D.A. Vance Announces Extradition and Indictment of Member of Western Express Cybercrime Group

Manhattan District Attorney Cyrus R. Vance, Jr. announced the extradition of EGOR SHEVELEV, a Ukrainian national, from Greece for a cybercrime and identity theft scheme involving global trafficking in stolen credit card account numbers. SHEVELEV was arraigned today on charges of Enterprise Corruption, Grand Larceny, Criminal Possession of Stolen Property, Money Laundering, Attempted Criminal Possession of Stolen Property, Scheme to Defraud, and Conspiracy. [1] The crimes charged in the indictment occurred between November 2001 and August 2007.

 

“The extradition and indictment of this defendant bring us a step closer to apprehending the members of an international identity theft ring,” said District Attorney Vance. “This Office is committed to shutting down criminal operations that traffic in stolen information used to steal identities and illegally acquire money.”

 

According to the indictment and documents filed publicly with the court, defendant EGOR SHEVELEV, a/k/a “Eskalibur,” a/k/a “Esk,” was a vendor of stolen credit card account numbers and related information, including account holder names and expiration dates.
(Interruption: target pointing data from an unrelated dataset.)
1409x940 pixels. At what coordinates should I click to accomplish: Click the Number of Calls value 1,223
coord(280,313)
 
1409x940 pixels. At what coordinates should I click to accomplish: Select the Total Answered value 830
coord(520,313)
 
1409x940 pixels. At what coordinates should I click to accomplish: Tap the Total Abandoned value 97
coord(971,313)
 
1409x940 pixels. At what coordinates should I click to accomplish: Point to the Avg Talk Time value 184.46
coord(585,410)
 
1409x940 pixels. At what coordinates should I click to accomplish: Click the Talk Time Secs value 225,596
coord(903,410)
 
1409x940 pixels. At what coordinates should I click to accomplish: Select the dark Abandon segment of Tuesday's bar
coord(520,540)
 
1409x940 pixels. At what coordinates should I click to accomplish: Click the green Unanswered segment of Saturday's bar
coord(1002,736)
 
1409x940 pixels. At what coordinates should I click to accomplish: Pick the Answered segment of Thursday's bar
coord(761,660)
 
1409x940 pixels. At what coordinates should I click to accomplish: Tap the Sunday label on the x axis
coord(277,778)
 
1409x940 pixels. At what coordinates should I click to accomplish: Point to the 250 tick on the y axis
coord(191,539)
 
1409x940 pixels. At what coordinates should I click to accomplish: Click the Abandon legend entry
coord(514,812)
SHEVELEV sold the stolen information to buyers, often receiving funds through Egold digital currency. The buyers used this information for the purpose of committing larcenies and identity theft. SHEVELEV used the services of money movers such as Western Express International, Inc. to move, conceal and layer his digital currency criminal proceeds. Specifically, SHEVELEV used Western Express to launder and convert over $600,000 in Egold digital currency criminal proceeds into Webmoney digital currency. SHEVELEV possessed over 75,000 stolen credit card account numbers and more than $2,500,000 in fraud was identified on just a small portion of these 75,000 stolen credit card account numbers.  

 

SHEVELEV was apprehended by Greek law enforcement authorities on May 10, 2008 while vacationing in Greece, following an international arrest request issued in connection with this case. Shortly afterwards, Ukraine authorities executed a search warrant at the defendant’s residence in Kiev. SHEVELEV was held by Greek authorities pending extradition to New York State, which occurred on July 2, 2010.

 

Today’s announcement marks the fourth major phase in a joint five-year investigation by the District Attorney’s Cybercrime and Identity Theft Bureau and the United States Secret Service. In total, the 173-count indictment charges seventeen individuals and one corporation. The indictment initially was announced in November 2007 in conjunction with the arrest of several defendants in the United States. At that time, the indictment remained sealed as to five defendants who resided in other countries, and whom law enforcement authorities were working to apprehend. In August 2009, the District Attorney’s Office announced the extradition of VIATCHESLAV VASILYEV and VLADIMIR KRAMARENKO from the Czech Republic, along with the unsealing of the indictment as to three additional co-defendants: SHEVELEV, DZMITRY BURAK, and OLEG KOVELIN.

 

The indictment charges that from 2001 through 2007, the defendants participated in a multi-national, Internet-based criminal enterprise, known as the “Western Express Cybercrime Group” for the purpose of the indictment. This enterprise was dedicated to trafficking in stolen credit card numbers and other personal identifiers. The group garnered millions of dollars in illicit profits from the sale and fraudulent use of this personal data, with some members of the enterprise laundering these profits in a variety of high-tech ways. At the hub of this group was Western Express International, Inc., a corporation based in Manhattan that coordinated and facilitated the Internet payment methods used by the criminal enterprise to purchase the stolen information, and laundered the criminal proceeds earned.

 

According to the indictment and documents filed publicly in court, the Western Express Cybercrime Group carried out its criminal operations through a configuration of vendors, buyers, cybercrime services providers and money movers. Those involved in the Western Express Cybercrime Group interacted and communicated through carding web sites – that is, web sites devoted to trafficking in stolen credit card and personal identifying information. They relied on the use of nicknames, false identities, anonymous instant messenger accounts, anonymous email accounts, and anonymous digital currency accounts to conceal the existence and purpose of the criminal enterprise, to avoid detection by law enforcement and regulatory agencies, and to maintain their anonymity.